> **Task objective**
Output the lines of the entries below beginning at the one with "Task: Click the Login button" and ending with the last, exactly as written and without pictures.

> **Information provided**
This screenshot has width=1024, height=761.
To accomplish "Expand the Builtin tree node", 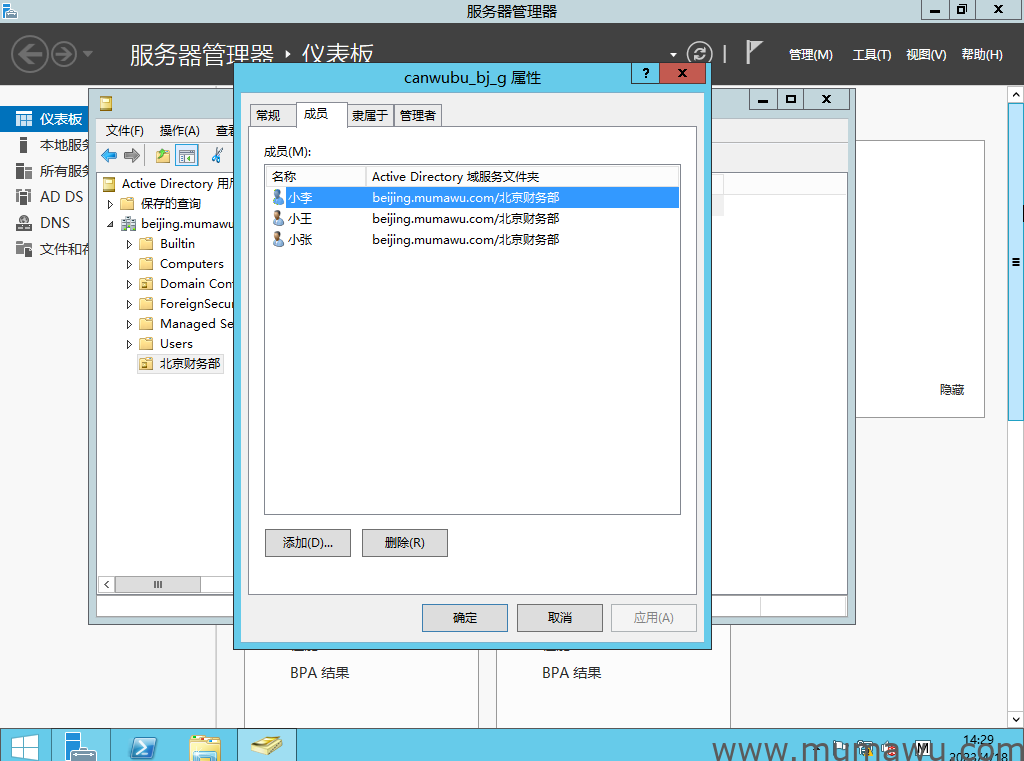I will (x=129, y=244).
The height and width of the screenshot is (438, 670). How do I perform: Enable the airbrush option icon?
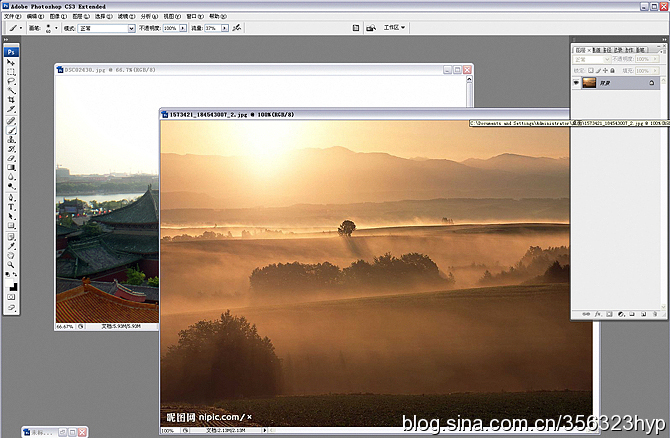236,28
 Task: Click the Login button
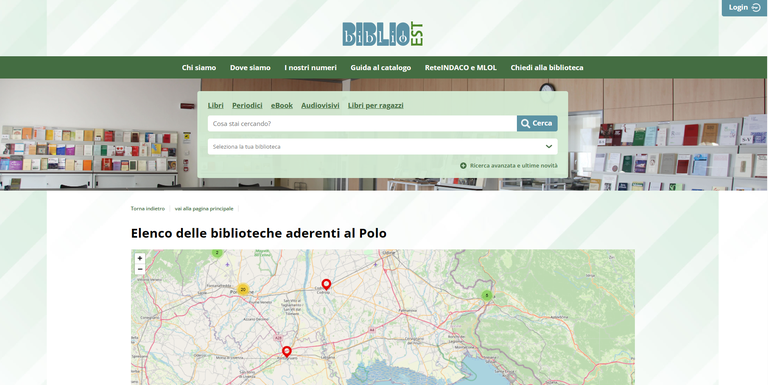[x=744, y=7]
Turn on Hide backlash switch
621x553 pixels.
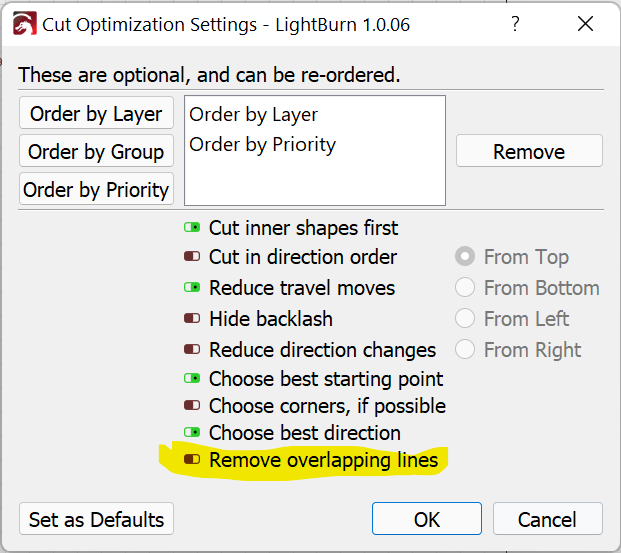[192, 318]
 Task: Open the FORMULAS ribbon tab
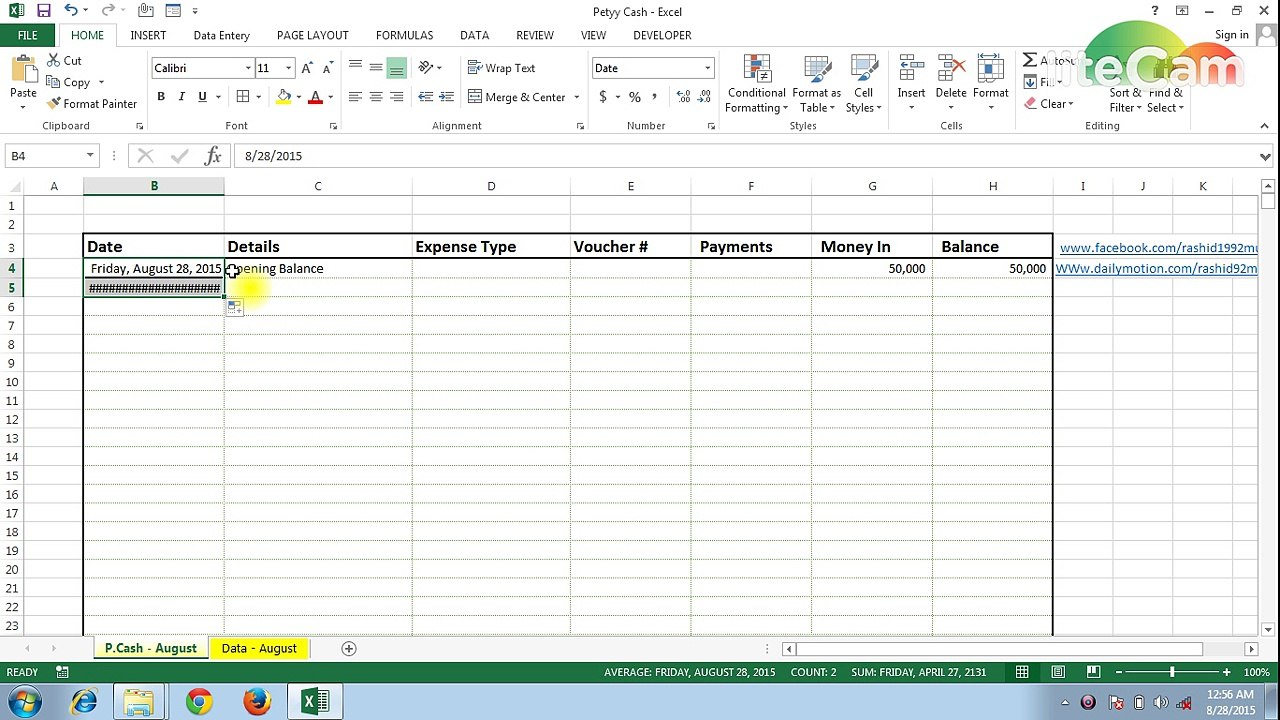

> **Completed exercise**
 Task: Click the Login button
[x=744, y=7]
Turn on Hide backlash switch
621x553 pixels.
[192, 318]
 Task: Open the FORMULAS ribbon tab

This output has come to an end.